Como conclusión, estos tres libros me han servido para entender y, en muchos casos comprender, al que piensa diferente a como lo hago yo. Sigo defendiendo que la meritocracia y el intenso desarrollo tecnológico están siendo impulsores del crecimiento económico global y promedio (como también el capitalismo, la democracia y la globalización). Que tienen más ventajas que desventajas. Pero debemos ser conscientes de los daños colaterales que generan y las personas a las que perjudican. No podemos abandonarlas a su suerte, aún a costa de equivocarnos y ayudar a “quien no se lo merece”. Pero es que, además, los que apoyamos la actual configuración tenemos que escuchar a los que la critican, porque seguro que en muchas de sus reivindicaciones tienen razón, y podemos considerarlas para mejorar los fallos del sistema. Es mucho más cómodo rodearnos de los que piensan como nosotros, no critican o no reivindican. Pero es un error. Nada es perfecto y para corregirlo hay que conocer los fallos. Lean a Byung-Chil Han y a Michael J. Sandel, aunque les incomoden, aunque en ocasiones piensen ¡qué tonterías dice! Por cada X pensamientos de este corte, habrá uno que sea del tipo “Ummmmm, no había caído; pues tal vez tienen razón”. Entonces, habrán crecido un poco más.

Enunciado 1: Resuma de forma más breve el párrafo del fragmento citado que comienza con «Como conclusión, estos tres libros» y conserve sus ideas principales.
Enunciado 2: Según el fragmento citado, ¿por qué quienes apoyan la actual configuración deben escuchar a quienes la critican? Responda en una a tres oraciones.
Enunciado 3: Escriba una continuación del fragmento citado sobre la meritocracia a partir de la oración «Entonces, habrán crecido un poco más».

Datos registrados:
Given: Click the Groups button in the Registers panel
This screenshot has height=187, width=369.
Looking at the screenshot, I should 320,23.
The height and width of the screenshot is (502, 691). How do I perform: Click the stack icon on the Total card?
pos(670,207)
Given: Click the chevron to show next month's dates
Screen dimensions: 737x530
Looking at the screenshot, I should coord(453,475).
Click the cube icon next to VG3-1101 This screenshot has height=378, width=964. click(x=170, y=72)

* * *

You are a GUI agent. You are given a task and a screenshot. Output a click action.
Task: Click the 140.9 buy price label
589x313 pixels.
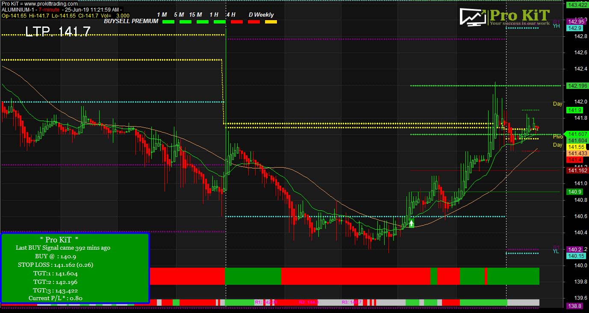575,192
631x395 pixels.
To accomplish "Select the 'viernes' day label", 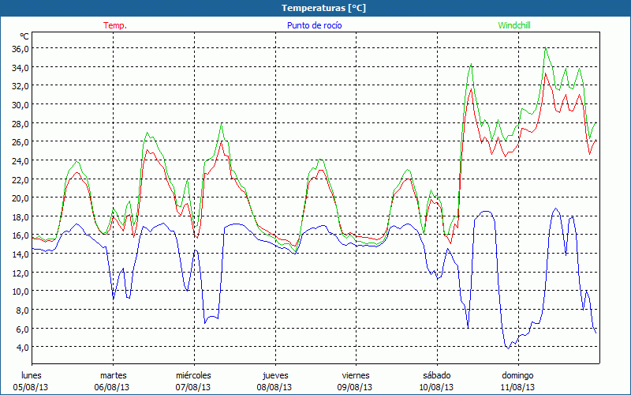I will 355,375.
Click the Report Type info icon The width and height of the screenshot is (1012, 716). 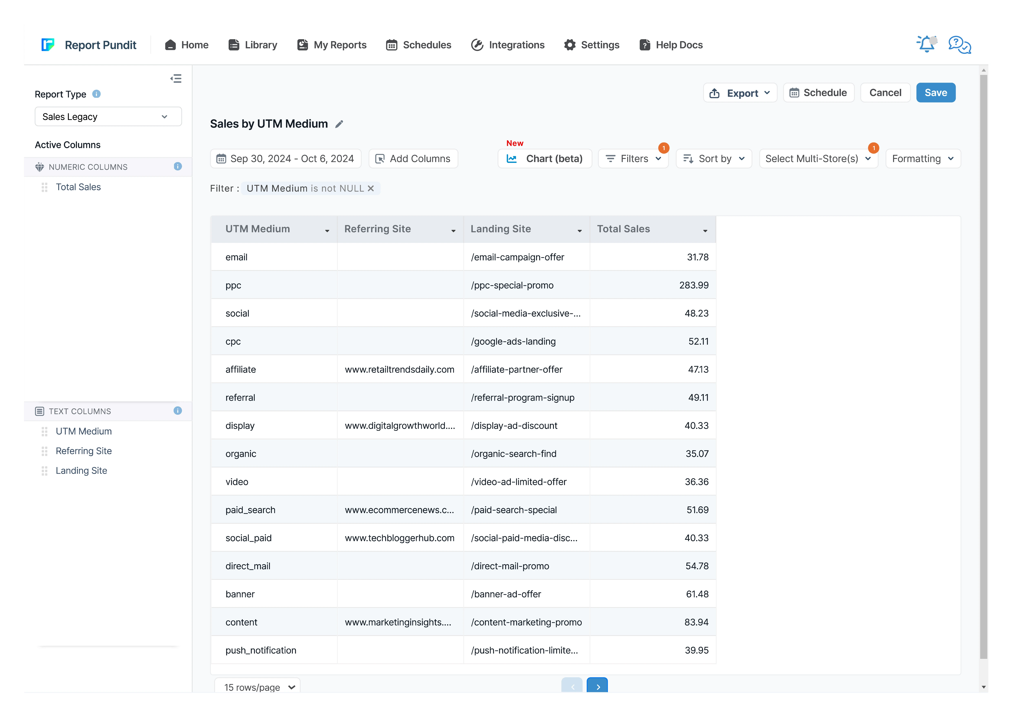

Resultado 1: Los tres libros le han servido al autor para entender a quienes piensan distinto. Mantiene que la meritocracia y el desarrollo tecnológico, junto con el capitalismo, la democracia y la globalización, impulsan el crecimiento económico y tienen más ventajas que desventajas. Aun así, no se debe abandonar a quienes sufren sus daños colaterales. Quienes defienden el sistema deben escuchar a sus críticos para corregir sus fallos, en lugar de rodearse solo de quienes piensan igual. Por eso recomienda leer a Byung-Chil Han y a Michael J. Sandel aunque incomoden, porque alguna de sus ideas hará reflexionar y crecer.

Resultado 2: Deben escucharlos porque seguramente los críticos tienen razón en muchas de sus reivindicaciones, y estas pueden servir para mejorar los fallos del sistema. Además, nada es perfecto, y para corregir algo hay que conocer sus fallos.

Resultado 3:
“El lenguaje del mérito lleva varias décadas dominando el discurso público sin que apenas se reconozcan sus elementos negativos. Las élites meritocráticas se habían acostumbrado tanto a entonar este mantra que no se dieron cuenta de que estaba perdiendo su capacidad para inspirar. Haciendo oídos sordos al resentimiento creciente de quienes no estaban participando de la abundancia generada por la globalización, no detectaron lo mucho que se estaba extendiendo una actitud de descontento. La reacción populista les cogió por sorpresa. No vieron la afrenta implícita en la sociedad meritocrática que ofrecían. La élite mira por encima del hombro.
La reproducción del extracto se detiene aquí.